The most common question before an AI-in-operations pilot is: is our data good enough?
The honest answer: maybe. But the better question is: good enough for which use case?
AI-based root-cause analysis doesn't need the perfect digital factory. It needs a clear loss, a meaningful quality or outcome measure, relevant process data, and a team that can validate hypotheses in operation.
1. A target metric that really counts
Without a good target metric there's no good root-cause analysis. Scrap rate, first-pass yield, moisture, torque, surface defects, line stops or complaints can all work. What matters is that the measurement is stable, can be placed in time, and is operationally relevant.
If the quality metric itself varies, is poorly defined, or arrives too late, that's where the work has to start.
2. Process data tied to time or object
Root-cause analysis needs connection. Which parameters belonged to which part, batch, order, material lot or time window? Without that link you get analyses that look mathematical but don't hold up in the plant.
Typical data sources are PLC, MES, SCADA, historian, test systems, lab values, maintenance data, recipes, shift notes and ERP context. Not everything has to be perfectly integrated on day one. But for the bottleneck you've chosen, the chain has to be plausible.
3. Process knowledge, not just data volume
More parameters don't automatically make an analysis better. Good teams know which parameters are physically related, which are only proxies, and which measurement is unreliable in daily use.

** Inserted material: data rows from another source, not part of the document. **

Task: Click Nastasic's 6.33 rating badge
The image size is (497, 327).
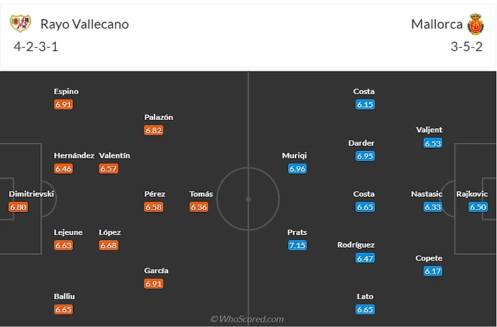Action: tap(433, 207)
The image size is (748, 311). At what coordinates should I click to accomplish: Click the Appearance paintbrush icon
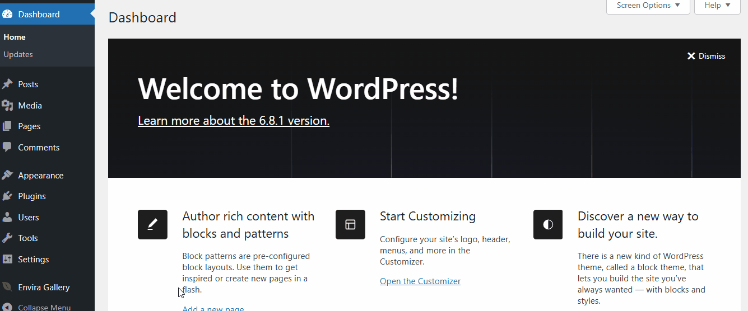[x=7, y=176]
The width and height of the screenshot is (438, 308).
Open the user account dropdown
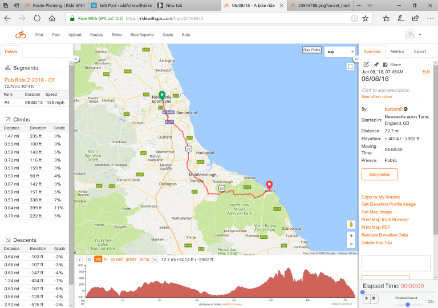click(x=413, y=35)
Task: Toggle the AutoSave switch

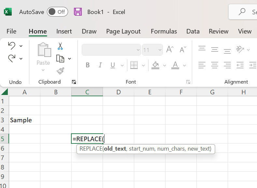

So Jidokai should always be told with a practitioner setup: AI finds patterns, people know the process reality, and together they build a better hypothesis.
4. One line, one loss picture, one owner
The best start is rarely a corporate programme. Better is a lighthouse line with a clear pain: recurring scrap, rework, drift, micro-stops or slow complaint analysis.
You also need an owner who can make decisions. Otherwise AI turns into analysis without execution.
The takeaway
Data maturity isn't an abstract score. It shows up in whether a concrete problem can be understood better and solved more stably with the data you already have.